3.2 Comparison with Hive without indexes

3.3 Hudi index types

3.4 Global vs. non‑global indexes

4. Table Types

4.1 Copy on Write (COW) table

Concept

Working principle

Management improvements over traditional tables

4.2 Merge on Read (MOR) table

Concept

Working principle

4.3 Summary of trade‑offs between COW and MOR

5. Query Types

Snapshot Queries

Incremental Queries

Read Optimized Queries

6. Storage File Organization

Below is the general organization of Hudi table storage files.

用于矢量化读取、列压缩和高效列式访问的列式格式,适用于分析/数据科学
用于快速扫描以读取整个记录的行式 avro 文件
用于高效搜索索引记录的随机访问优化 HFile(基于 SSTable 格式)
2.日志文件

Log files store incremental changes (updates, inserts, deletes) to the base file after its creation. They contain blocks such as data, command, and delete blocks that encode specific changes. Data blocks encode updates/inserts and can be customized for different needs.

面向行的 avro 文件,用于快速/轻量级写入
随机访问优化的 HFile,用于高效搜索索引记录(基于 SSTable 格式)
列式 parquet 文件,用于矢量化日志合并。

7. Storage Format Version Control

Elements of Hudi’s storage format (e.g., log format, log block structure, timeline files, schema) are versioned and tied to a monotonically increasing table version number. The version increments whenever a change occurs in the storage layout.

Backwards Compatible Reading

Hudi ensures backward compatibility so newer software versions can read recent older table versions. The recommended upgrade path is to first upgrade all readers (interactive query engines), then upgrade writers and table services. Hudi also provides automatic upgrade during subsequent writes, performing version upgrades without downtime.

Backwards Compatible Writing

In complex pipelines where components act as both readers and writers, upgrading may require upgrading downstream jobs first, then progressing upstream. Hudi allows writing to the most recent older table version so the new binaries can be rolled out across the deployment before finally upgrading to newer table versions, with readers adapting dynamically.

8. Configuration

hoodie.write.table.version (default: latest, optional) – The writer stores the table version; if the table exists, this version should match the current table version. Set a lower version when performing an upgrade.

hoodie.write.auto.upgrade (default: true, optional) – When enabled, the writer automatically migrates the table to the specified version if the current version is lower.

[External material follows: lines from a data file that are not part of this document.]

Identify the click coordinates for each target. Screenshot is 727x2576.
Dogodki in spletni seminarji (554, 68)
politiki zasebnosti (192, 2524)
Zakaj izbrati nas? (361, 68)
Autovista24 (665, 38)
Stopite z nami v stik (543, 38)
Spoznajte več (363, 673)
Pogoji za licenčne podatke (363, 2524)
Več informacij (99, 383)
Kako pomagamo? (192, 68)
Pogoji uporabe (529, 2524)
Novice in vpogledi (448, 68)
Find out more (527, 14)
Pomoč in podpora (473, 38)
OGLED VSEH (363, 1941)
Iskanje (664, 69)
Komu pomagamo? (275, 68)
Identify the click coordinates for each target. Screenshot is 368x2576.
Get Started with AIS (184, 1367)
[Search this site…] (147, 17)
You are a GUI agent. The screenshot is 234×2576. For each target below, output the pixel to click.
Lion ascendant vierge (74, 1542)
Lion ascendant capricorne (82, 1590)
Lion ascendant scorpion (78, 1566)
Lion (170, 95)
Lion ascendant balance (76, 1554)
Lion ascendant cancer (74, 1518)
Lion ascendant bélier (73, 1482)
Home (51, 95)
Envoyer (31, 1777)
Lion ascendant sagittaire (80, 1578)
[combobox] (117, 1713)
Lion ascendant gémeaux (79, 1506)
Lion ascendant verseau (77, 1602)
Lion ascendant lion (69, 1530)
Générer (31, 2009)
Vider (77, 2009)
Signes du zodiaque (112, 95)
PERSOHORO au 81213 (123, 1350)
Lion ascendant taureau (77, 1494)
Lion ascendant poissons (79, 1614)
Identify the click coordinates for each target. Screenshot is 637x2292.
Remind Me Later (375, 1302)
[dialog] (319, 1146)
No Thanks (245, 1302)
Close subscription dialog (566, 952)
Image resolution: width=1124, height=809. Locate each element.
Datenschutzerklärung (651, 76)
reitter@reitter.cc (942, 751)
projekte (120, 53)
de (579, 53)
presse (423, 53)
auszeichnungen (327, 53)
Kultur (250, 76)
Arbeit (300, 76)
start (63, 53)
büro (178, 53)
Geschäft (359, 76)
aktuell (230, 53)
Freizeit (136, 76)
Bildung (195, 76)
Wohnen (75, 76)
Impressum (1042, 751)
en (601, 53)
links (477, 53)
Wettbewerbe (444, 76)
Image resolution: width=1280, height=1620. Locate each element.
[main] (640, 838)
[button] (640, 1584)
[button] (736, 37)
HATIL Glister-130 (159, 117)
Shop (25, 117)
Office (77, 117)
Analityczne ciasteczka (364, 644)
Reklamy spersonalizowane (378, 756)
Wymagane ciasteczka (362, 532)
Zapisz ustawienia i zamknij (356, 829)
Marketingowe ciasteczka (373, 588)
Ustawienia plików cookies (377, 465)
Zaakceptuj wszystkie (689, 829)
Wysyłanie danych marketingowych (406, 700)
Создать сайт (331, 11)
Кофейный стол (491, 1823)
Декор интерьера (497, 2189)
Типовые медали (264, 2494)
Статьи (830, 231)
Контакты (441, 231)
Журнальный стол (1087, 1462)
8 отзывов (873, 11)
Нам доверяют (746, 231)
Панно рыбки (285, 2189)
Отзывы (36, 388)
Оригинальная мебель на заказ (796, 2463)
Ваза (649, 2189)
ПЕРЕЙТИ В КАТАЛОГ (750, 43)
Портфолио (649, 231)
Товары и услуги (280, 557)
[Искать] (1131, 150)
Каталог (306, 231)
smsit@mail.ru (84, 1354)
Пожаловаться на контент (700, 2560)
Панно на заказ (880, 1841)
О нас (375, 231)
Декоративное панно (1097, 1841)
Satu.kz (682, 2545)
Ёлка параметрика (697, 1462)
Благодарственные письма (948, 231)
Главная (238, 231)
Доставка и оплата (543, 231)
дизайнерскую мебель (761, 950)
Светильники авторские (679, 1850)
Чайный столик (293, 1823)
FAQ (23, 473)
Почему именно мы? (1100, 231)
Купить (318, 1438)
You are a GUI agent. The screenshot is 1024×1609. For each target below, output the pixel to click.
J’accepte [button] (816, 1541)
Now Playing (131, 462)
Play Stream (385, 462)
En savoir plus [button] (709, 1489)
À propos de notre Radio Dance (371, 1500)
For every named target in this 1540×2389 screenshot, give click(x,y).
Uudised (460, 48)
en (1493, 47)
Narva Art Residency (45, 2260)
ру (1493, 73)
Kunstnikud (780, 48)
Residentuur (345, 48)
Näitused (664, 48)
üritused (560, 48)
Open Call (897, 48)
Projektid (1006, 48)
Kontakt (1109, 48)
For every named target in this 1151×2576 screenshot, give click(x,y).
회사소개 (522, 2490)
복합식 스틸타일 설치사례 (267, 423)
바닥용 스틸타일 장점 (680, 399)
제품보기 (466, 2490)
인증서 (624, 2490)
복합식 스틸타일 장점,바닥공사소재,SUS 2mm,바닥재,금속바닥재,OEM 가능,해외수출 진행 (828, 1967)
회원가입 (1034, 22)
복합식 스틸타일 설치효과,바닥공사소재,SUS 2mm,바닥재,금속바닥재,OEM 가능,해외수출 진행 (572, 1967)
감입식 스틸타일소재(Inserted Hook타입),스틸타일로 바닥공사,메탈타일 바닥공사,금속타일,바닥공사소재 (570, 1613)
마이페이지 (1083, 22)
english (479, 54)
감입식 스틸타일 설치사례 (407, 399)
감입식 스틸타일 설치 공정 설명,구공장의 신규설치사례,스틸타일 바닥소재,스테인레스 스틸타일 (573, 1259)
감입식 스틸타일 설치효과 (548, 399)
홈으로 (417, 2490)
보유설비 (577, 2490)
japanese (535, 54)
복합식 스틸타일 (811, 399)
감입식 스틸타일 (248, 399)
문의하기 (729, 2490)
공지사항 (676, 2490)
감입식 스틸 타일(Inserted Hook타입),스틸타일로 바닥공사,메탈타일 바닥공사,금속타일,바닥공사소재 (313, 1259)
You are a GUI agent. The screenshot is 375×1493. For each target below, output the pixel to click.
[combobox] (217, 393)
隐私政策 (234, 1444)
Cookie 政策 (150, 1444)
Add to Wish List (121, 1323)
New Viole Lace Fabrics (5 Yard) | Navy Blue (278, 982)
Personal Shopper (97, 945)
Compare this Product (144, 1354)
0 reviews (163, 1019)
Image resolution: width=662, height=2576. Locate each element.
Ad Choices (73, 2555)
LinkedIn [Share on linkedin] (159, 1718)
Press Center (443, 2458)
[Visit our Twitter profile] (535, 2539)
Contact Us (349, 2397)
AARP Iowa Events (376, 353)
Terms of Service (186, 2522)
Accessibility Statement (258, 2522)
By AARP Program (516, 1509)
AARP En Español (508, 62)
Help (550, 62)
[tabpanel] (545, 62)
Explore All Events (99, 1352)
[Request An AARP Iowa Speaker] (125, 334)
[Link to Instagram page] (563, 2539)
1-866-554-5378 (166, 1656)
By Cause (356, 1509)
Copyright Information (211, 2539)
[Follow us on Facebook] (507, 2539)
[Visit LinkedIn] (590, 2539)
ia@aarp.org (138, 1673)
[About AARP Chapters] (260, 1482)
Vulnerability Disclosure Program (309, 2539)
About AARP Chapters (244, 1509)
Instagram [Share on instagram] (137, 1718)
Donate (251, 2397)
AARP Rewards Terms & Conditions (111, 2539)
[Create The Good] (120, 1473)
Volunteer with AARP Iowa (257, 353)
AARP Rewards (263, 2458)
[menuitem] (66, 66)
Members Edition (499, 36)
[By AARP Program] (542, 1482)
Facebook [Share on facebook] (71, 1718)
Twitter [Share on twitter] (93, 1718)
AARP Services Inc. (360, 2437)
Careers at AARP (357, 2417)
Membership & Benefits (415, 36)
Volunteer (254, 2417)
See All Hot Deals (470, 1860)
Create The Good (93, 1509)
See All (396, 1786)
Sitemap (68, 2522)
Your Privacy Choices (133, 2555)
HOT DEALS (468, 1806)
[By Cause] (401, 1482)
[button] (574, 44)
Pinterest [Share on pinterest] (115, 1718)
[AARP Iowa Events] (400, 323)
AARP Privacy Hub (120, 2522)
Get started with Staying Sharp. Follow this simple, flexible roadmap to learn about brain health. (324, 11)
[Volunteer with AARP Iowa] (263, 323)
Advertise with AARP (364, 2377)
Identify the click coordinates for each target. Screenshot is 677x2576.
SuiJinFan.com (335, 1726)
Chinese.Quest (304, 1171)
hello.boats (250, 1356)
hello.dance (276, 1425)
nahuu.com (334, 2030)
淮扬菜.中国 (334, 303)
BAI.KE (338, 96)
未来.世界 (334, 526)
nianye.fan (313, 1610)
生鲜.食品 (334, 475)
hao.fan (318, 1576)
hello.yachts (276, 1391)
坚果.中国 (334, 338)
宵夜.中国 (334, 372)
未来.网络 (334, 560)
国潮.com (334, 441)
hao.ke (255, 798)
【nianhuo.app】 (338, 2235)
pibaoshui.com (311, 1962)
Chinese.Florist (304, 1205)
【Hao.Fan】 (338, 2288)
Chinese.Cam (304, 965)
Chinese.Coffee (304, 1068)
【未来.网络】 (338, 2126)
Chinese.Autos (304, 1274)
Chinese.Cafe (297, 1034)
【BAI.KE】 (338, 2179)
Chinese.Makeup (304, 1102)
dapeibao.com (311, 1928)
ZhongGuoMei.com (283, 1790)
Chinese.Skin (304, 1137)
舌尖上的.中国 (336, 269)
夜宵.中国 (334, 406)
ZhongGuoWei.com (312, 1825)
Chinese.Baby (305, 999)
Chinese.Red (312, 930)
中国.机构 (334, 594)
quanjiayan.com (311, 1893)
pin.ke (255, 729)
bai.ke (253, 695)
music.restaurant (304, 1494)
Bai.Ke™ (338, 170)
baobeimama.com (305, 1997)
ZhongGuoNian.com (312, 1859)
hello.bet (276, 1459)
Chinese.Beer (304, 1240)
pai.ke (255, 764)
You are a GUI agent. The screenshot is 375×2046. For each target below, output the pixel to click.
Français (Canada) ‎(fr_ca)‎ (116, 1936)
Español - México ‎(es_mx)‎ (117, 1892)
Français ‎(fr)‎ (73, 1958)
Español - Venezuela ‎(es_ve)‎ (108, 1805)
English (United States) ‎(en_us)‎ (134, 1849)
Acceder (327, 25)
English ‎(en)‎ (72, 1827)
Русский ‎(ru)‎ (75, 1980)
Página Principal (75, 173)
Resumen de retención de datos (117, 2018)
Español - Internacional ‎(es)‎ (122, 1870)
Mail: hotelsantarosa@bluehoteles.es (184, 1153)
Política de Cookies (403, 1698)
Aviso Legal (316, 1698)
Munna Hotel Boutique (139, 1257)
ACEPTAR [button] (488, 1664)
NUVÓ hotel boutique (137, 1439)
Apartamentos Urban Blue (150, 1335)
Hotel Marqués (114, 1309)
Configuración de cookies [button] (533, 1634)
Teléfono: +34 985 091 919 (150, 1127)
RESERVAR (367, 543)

big datadata lakeApache HudiCopy-on-WriteMVCCMerge-On-ReadTable Formats
JD Tech Talk
Written by

JD Tech Talk

Official JD Tech public account delivering best practices and technology innovation.

0 followers
Reader feedback

How this landed with the community

Sign in to like

Rate this article

Was this worth your time?

Sign in to rate
Discussion

0 Comments

Thoughtful readers leave field notes, pushback, and hard-won operational detail here.